BRIEF: Go through the material underneath and show every line where the string "will" occurs.
--- PROVIDED MATERIAL Enclosed Below ---
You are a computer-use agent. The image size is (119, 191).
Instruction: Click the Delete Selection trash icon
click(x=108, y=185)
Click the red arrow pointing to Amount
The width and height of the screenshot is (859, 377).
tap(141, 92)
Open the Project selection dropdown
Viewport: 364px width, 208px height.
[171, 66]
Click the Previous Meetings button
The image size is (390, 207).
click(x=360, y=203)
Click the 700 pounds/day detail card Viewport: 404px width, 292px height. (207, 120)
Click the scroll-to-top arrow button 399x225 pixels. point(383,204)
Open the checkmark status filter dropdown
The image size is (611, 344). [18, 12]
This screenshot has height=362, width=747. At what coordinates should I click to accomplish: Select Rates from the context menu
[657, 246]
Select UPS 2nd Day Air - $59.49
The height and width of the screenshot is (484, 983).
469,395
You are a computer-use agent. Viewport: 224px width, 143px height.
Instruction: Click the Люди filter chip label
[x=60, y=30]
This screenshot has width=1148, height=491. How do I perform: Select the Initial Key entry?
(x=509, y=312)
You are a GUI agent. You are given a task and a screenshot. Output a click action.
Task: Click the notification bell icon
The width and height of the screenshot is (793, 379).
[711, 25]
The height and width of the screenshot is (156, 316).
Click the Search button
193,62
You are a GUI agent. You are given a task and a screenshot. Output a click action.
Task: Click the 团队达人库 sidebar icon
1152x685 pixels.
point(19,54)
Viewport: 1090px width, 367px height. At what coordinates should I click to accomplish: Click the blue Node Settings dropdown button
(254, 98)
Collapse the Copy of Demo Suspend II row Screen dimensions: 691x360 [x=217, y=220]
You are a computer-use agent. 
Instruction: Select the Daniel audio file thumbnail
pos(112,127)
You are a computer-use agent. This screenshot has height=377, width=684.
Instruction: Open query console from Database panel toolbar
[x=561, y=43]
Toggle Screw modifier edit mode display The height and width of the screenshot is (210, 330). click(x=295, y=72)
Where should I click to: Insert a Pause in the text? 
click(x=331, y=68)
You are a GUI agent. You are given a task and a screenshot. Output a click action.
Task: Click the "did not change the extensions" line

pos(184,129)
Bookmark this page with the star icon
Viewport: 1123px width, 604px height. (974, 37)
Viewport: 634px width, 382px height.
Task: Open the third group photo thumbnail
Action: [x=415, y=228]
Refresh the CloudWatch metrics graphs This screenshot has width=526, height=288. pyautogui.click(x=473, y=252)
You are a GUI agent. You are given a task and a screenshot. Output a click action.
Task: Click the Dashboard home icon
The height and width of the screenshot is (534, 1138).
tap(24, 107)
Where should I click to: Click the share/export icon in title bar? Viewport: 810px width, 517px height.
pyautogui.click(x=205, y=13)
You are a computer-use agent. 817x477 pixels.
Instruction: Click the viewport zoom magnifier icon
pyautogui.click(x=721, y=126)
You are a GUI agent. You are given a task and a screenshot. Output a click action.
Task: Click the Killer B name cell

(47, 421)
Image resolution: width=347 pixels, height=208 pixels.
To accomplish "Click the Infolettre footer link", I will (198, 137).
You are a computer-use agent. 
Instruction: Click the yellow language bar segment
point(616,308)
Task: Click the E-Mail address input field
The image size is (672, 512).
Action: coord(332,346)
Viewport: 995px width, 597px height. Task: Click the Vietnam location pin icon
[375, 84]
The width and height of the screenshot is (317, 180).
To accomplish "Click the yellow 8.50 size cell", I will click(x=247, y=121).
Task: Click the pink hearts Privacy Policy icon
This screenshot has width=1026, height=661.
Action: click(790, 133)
--- End of Enclosed PROVIDED MATERIAL ---
YOUR RESPONSE:
To accomplish "Click the Infolettre footer link", I will (198, 137).
To accomplish "Click the yellow 8.50 size cell", I will click(x=247, y=121).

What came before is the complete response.